Intimidasi itu sendiri ada dua macam: Intimidasi fungsional dan non fungsional.

Intimidasi fungsional adalah intimidasi yang dapat merusak kerelaan dan hak pilih. Dalam hal ini, pihak yang diintimidasi menjadi alat di tangan intimidator. Intimidasi ini biasanya dilakukan dengan ancaman bunuh, ancaman membuat cacat anggota tubuh atau pemukulan sadis yang dikhawatirkan membahayakan jiwa, membikin cacat atau melenyapkan seluruh harta.

Adapun intimidasi non fungsional adalah intimidasi yang merusak kerelaan namun tidak merusak hak pilih dan ini bisa dengan ancaman yang lebih rendah dan ancaman yang digunakan di atas seperti ancaman dengan pukulan yang tidak membinasakan jiwa atau anggota badan atau ancaman dengan dilenyapkan sebagian harta.

Adapun apabila gangguan itu ringan dan tidak perlu dipedulikan, maka tidak ada pengaruhnya sama sekali, bahkan tidak dianggap sebaga intimidasi sama sekali. Barometer untuk membedakan antara gangguan yang tidak perlu dipedulikan dengan gangguan yang akan meningkat menjadi intimidasi adalah keputusan hakim. Karena tidak ada batasan yang tidak bisa dikurangi atau dilebihi. Sementara membuat batasan dengan akal jelas tidak mungkin. Maka keputusannya dikembalikan kepada hakim, karena bisa berbeda-beda tergantung pula dengan kondisi manusia. Ada orang yang tidak merasa terancam kecuali bila dipukul dengan keras atau dipenjara dalam waktu lama. Namun ada yang merasa terancam hanya dengan gertakan.

Para ahli fiqih telah bersepakat bahwa berbagai kegiatan finansial yang didasari oleh suka sama suka, seperti jual beli dan sejenisnya tidak dianggap sah bila dilakukan di bawah intimidasi. Namun apakah semua kegiatan itu dibolehkan setelah hilangnya intimidasi atau tidak? Yakni apabila muncul kerelaan setelah sebelumnya diintimidasi, apakah bisa dibenarkan atau tidak? Ada perbedaan pendapat di kalangan alim ulama. Mayoritas ulama melarangnya, sementara Abu Hanifah membolehkannya.

KEDUA : KEKELIRUAN.
Cacat ini berkaitan dengan objek perjanjian usaha tertentu. Yakni dengan menggambarkan objek perjanjian dengan satu gambaran tertentu, ternyata yang tampak berkebalikan. Seperti orang yang membeli perhiasan berlian, ternyata dibuat dari kaca. Atau orang yang membeli pakaian dari sutera, ternyata hanya dibuat dari katun.

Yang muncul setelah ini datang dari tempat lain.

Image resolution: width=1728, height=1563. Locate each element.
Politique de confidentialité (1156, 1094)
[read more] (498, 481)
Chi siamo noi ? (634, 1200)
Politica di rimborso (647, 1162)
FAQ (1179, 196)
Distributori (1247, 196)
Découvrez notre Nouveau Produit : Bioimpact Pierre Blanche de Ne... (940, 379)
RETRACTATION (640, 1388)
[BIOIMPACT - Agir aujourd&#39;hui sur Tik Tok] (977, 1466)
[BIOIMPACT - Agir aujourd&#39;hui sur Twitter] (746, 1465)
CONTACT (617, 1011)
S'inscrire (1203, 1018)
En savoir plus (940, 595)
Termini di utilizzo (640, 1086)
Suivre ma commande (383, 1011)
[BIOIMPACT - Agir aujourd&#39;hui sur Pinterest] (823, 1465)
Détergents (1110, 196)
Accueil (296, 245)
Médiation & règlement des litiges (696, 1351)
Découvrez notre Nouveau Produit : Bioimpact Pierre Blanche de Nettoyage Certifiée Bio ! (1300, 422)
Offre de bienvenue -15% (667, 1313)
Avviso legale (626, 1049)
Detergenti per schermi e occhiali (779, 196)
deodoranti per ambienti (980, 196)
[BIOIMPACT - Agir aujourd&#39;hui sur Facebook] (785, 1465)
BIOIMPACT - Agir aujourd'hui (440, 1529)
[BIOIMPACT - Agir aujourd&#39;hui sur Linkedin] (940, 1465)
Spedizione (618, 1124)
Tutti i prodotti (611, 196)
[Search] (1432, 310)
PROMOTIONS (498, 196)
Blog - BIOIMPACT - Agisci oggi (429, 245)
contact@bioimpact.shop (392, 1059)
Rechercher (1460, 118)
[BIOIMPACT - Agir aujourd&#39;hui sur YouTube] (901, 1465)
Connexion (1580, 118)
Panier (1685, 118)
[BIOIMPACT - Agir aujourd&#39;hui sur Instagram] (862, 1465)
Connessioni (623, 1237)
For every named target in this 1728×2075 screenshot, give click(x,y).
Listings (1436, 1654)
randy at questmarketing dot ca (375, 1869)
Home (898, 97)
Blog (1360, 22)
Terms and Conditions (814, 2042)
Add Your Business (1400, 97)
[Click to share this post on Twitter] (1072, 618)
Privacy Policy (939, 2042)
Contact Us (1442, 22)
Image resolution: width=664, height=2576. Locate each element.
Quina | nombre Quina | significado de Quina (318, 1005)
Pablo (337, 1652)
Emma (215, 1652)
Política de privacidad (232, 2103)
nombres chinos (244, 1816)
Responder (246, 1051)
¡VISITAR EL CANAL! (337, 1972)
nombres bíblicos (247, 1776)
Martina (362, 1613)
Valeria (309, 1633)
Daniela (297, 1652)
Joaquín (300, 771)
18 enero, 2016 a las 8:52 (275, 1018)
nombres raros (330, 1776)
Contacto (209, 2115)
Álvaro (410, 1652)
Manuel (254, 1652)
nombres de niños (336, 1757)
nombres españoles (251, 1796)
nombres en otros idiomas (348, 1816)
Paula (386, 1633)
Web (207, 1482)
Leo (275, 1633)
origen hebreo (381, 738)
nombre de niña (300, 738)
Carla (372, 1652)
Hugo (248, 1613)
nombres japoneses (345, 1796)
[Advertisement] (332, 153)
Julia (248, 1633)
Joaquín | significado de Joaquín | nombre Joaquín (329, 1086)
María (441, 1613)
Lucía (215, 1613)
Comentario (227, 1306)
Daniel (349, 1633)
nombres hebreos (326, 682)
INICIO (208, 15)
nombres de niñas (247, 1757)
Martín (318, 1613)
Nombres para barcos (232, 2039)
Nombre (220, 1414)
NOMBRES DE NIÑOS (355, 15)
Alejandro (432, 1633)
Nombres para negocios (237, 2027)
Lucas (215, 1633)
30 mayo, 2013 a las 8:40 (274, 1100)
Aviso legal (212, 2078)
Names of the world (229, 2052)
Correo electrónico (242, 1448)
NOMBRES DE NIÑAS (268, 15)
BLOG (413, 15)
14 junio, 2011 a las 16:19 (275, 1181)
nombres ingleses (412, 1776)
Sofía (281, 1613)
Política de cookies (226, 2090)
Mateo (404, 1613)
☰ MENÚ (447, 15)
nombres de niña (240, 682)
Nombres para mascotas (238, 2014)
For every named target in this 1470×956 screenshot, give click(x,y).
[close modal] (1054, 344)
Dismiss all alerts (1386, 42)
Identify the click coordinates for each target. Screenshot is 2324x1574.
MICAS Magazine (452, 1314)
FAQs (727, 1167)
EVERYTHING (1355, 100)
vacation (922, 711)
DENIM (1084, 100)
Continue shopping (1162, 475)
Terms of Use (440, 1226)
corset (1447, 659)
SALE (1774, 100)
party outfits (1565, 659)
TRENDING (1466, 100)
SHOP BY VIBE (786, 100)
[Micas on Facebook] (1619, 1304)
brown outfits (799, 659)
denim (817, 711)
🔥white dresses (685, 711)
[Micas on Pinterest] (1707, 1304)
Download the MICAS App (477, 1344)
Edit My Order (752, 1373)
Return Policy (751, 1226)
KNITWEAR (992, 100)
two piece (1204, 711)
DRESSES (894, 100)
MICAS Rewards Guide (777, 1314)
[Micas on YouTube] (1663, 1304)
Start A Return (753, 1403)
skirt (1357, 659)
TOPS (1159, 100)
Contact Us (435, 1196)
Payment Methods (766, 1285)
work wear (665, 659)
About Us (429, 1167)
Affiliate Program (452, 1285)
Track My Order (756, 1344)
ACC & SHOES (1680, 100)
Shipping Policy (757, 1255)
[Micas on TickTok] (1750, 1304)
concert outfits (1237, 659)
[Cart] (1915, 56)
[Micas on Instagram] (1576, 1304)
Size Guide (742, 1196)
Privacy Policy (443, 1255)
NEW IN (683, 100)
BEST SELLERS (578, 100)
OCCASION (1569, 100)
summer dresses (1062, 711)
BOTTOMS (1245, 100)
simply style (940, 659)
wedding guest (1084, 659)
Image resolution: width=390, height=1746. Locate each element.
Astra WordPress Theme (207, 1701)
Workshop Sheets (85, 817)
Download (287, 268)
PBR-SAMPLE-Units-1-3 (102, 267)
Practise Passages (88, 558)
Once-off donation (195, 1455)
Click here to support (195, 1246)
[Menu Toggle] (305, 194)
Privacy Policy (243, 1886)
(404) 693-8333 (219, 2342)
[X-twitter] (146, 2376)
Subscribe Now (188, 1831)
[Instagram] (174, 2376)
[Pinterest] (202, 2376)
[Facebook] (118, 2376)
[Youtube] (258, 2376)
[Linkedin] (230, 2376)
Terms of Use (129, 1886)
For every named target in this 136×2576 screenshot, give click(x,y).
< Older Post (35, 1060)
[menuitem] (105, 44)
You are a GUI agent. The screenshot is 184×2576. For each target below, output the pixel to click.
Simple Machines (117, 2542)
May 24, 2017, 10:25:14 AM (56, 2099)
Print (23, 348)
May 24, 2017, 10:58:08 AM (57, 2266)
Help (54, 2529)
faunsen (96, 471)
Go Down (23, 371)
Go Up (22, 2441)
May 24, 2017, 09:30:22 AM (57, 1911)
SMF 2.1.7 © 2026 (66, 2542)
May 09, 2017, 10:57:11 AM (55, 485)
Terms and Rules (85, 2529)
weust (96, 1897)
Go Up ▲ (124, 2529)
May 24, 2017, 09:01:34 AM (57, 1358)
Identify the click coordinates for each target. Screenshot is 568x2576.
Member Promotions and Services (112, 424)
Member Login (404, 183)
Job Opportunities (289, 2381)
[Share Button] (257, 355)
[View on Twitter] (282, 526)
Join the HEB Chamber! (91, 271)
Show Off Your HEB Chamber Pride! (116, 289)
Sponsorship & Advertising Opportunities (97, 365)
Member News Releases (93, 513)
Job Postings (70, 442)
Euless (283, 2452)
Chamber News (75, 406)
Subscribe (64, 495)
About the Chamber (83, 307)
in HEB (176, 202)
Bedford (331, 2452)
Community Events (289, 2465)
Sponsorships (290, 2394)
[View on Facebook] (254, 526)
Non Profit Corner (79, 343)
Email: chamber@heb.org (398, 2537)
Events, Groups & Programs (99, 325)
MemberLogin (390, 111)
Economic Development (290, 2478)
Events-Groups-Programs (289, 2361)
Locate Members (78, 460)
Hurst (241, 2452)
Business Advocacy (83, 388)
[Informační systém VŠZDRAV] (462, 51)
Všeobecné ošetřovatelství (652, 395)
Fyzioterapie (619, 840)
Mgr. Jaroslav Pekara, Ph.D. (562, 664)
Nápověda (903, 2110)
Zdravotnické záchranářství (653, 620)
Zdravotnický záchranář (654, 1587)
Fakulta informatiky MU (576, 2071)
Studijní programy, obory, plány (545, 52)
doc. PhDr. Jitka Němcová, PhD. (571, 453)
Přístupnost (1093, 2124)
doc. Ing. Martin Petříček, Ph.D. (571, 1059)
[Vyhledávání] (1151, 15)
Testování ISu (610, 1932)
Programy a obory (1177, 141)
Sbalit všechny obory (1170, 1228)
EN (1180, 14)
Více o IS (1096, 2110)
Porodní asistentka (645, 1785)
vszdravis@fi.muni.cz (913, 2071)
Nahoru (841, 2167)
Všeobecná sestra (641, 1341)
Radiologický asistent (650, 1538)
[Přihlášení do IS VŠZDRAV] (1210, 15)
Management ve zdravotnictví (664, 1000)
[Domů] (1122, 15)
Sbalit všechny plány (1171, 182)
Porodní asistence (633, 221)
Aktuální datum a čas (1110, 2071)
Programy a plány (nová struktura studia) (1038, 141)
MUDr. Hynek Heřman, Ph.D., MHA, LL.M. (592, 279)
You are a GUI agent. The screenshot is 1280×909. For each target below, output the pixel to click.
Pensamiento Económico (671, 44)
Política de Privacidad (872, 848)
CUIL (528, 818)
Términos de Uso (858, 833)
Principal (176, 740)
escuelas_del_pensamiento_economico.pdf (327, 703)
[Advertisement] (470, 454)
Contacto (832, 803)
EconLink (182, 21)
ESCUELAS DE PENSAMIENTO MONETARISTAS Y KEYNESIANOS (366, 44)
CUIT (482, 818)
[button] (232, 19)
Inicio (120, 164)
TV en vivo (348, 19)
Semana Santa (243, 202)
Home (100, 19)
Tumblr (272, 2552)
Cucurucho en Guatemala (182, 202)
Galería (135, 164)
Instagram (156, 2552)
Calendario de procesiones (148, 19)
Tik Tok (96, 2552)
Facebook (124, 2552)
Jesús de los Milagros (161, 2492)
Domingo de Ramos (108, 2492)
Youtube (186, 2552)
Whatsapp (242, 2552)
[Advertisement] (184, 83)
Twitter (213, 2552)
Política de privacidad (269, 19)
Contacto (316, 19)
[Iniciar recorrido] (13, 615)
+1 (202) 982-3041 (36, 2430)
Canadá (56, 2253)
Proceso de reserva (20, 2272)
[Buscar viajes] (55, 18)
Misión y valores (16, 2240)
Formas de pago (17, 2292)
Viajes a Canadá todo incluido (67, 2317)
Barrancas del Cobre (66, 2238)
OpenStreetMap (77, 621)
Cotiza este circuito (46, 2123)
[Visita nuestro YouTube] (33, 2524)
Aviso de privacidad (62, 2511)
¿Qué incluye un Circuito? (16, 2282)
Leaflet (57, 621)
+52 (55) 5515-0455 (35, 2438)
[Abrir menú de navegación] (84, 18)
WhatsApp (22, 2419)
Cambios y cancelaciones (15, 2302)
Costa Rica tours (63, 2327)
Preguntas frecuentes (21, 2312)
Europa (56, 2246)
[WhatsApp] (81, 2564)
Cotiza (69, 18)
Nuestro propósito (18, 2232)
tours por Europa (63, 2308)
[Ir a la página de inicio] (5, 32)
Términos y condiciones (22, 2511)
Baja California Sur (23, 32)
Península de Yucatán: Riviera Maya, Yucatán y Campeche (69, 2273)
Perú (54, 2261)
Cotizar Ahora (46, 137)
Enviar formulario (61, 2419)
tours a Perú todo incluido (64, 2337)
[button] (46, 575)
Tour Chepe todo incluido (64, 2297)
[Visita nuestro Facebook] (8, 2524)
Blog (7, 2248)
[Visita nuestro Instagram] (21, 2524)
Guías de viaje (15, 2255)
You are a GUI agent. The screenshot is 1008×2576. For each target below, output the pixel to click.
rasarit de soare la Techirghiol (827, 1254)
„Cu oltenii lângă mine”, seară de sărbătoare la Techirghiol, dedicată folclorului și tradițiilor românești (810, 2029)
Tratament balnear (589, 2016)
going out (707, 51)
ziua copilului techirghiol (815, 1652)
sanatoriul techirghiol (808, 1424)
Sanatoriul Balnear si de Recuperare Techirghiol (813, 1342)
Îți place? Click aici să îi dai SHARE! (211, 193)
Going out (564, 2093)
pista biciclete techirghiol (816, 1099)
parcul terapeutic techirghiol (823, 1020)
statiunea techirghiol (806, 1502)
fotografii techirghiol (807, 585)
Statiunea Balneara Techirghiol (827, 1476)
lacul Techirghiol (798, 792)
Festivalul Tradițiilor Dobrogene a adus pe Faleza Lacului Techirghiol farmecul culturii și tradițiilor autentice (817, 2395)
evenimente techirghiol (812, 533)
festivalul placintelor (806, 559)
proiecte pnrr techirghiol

Tidak diragukan lagi bahwa kekeliruan semacam ini tentu saja akan mempengaruhi keridhaan, karena faktor perbedaan antara kenyataan dengan hal yang diperkirakan sebelumnya yang seharusnya disenanginya. Bahkan bisa jadi urusannya akan berkembang sehingga perjanjian usaha menjadi gagal total karena objek perjanjian yang hilang. Seperti dua orang yang melakukan perjanjian dalam jual beli emas, ternyata pembeli mendapatkan barang beliannya hanya berupa tembaga. Karena objek perjanjian, yakni emas, tidak ada, maka perjanjian jual beli tersebut gagal karena objek hilang dari perjanjian.

Kekeliruan itu sendiri ada dua macam:

1. Kekeliruan yang berkonsekuensi batalnya perjanjian yang dilakukan, yakni yang perbedaannya kembali kepada perbedaan jenis objek perjanjian, atau perbedaan menyolok pada fasilitas yang menjadi objek, seperti perbedaan antara emas dengan tembaga, atau antara hewan sembelihan dengan bangkai pada perjanjian jual beli daging.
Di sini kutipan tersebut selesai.